This final rule adopts the amendments proposed in the NPRM with certain changes to reflect the suggestions proposed by interested parties in this proceeding, where those suggestions add to the clarity of the revised rule.

We are accepting NBAA's proposed changes in section 375.37(a) for clarity, as there is no change in the substance or intent of subsection (a). For clarity, we have amended the opening sentence in section 375.37 to define “company” as a “person,” which is defined in the statute, thereby eliminating the need for NBAA's changes in sections 375.37(b) and (d).

With respect to NBAA's request that we either amend this rulemaking proceeding, or consider another rulemaking to include as in 14 CFR Part 91 new provisions concerning business aircraft travel by political campaign travelers, we have decided that the issue of political campaign travel is too far removed from the issue being addressed here and that, in any event, consideration of campaign travel would unduly delay a final rule in this proceeding. We will therefore dismiss, without prejudice, this request by NBAA. Should NBAA wish to pursue this matter, it is free to file its request in a new and separate docket for our consideration.

Further, we do not believe that the changes proposed by Carnival add to the clarity of the rule or are otherwise warranted. Carnival seeks to expand the reach of the final rule in ways that go beyond business-aviation activities and would allow, in some cases, non-business-aviation entities to benefit from the revised rule's provisions. We are not persuaded that such changes are justified. The intent of NBAA's request, and of this proceeding, is to facilitate certain business aviation activities conducted with foreign civil aircraft, and we do not believe that the final rule should encompass operations or activities that are not clearly business-related. To consider such a change to scope of NBAA's request, and our NPRM, would, as with the political campaign travel issue discussed above, unnecessarily delay the issuance of this amended rule. To the extent that some past ad hoc Department grants of authority have, in Carnival's view, been more expansive, we remain prepared to look at these kinds of situations in the future on a case-by-case basis, under the existing prior approval provisions of Part 375.

With respect to the comment from B. Sachau, the authority of foreign civil aircraft to operate in the United States for certain purposes is authorized by statute, as is the authority of U.S.-registered aircraft to be owned by non-U.S. citizens (see 49 U.S.C. 41703 and 44102). These foreign civil aircraft are subject to regulation by the Federal Aviation Administration and by the Transportation Security Administration, Department of Homeland Security. Part 375 requires that commercial air operations by these aircraft be subject to the grant of economic authority in the form of a permit. The rule adopted in this rulemaking does not in any way affect FAA or TSA authority or regulation.

International Compatibility

In keeping with U.S. obligations under the Convention on International Civil Aviation, it is the Department's policy to comply with International Civil Aviation Organization (ICAO) Standards and Recommended Practices to the maximum extent practicable. The Department has determined that there are no ICAO Standards and Recommended Practices that correspond to these amendments.

Executive Order 12866 and DOT Regulatory Policies and Provisions

This rule is not a significant regulation under Executive Order 12866 or DOT Regulatory Policies and Provisions, and was not reviewed by the Office of Management and Budget.

### Tasks to perform
**A.** Copy the passage of the rulemaking text from "Executive Order 12866 and" up to and including "Management and Budget.".
**B.** For each statement, answer yes or no according to the rulemaking text and quote the words that decide it.
(i) The Department dismissed without prejudice NBAA's request about political campaign travel.
(ii) The Office of Management and Budget reviewed this rule.
(iii) The Department found ICAO Standards and Recommended Practices that correspond to these amendments.

### Record excerpts
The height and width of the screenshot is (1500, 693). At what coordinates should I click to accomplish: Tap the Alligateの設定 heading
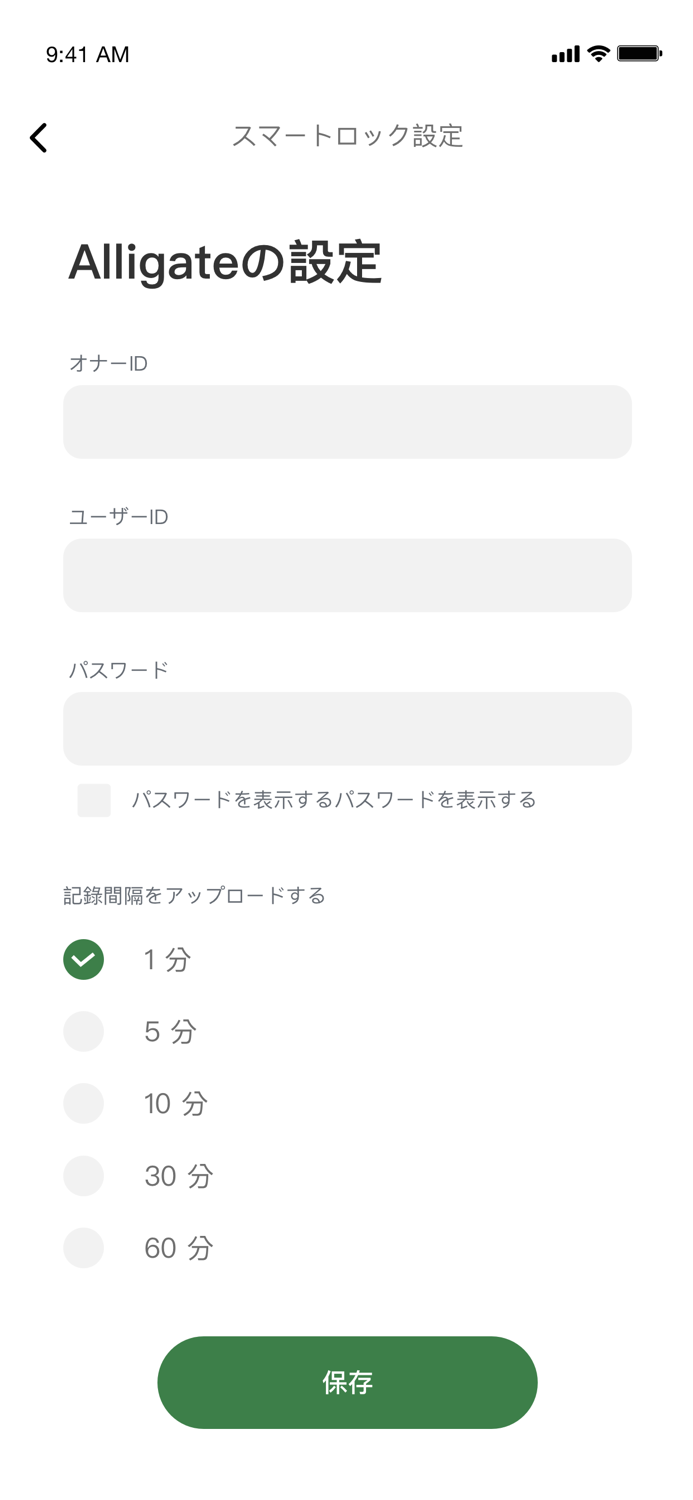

...

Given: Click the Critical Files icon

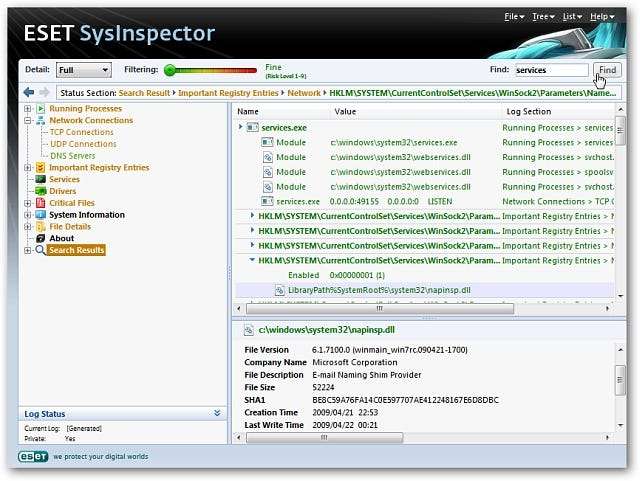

### Answers given
**A.**
Executive Order 12866 and DOT Regulatory Policies and Provisions

This rule is not a significant regulation under Executive Order 12866 or DOT Regulatory Policies and Provisions, and was not reviewed by the Office of Management and Budget.

**B.**
(i) Yes: "We will therefore dismiss, without prejudice, this request by NBAA."
(ii) No: "was not reviewed by the Office of Management and Budget."
(iii) No: "there are no ICAO Standards and Recommended Practices that correspond to these amendments."